Esophageal atresia and tracheoesophageal fistula. Review of thirteen years' experience

LM Hicks and PB Mansfield

A review of the treatment of esophageal atresia (EA) was undertaken to examine current methods of management and to ascertain the influence of prematurity and associated medical defects on survival. One hundred patients with EA presented at The Children's Orthopedic Hospital and Medical Center, Seattle, between 1967 and 1979. Eighty-two percent had a blind proximal esophageal pouch and distal tracheoesophageal fistula (TEF). Ninety-two patients were initially treated by gastrostomy. Fifty- nine patients were born at term and had no major medical problems. They underwent either primary or delayed (up to 1 week) repair of the esophagus. The survival rate was 93% and surgical mortality was 3%. Twenty-two patients born prematurely or having major medical problems underwent a staged repair. Survival in the staged group was 55% with a surgical mortality of 27%. Overall survival for the entire series was 79% (79/100).
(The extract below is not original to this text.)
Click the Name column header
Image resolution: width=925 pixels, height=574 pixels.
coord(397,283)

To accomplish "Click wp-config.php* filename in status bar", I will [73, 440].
The use of air rather than contrast material for the radiographic diagnosis of EA was associated with fewer subsequent pulmonary abnormalities. There was an 18% incidence of minor anastomotic leaks, regardless of technique. The route of approach (transpleural, retropleural) did not influence mortality or morbidity in this series. There were more than three times as many significant strictures among patients who had double-layer anastomoses (18%) as among those who had single-layer repairs (5%). The surgical treatment of infants with EA has reached a level in which associated illness, anomalies, or prematurity are now the most significant determinants of survival.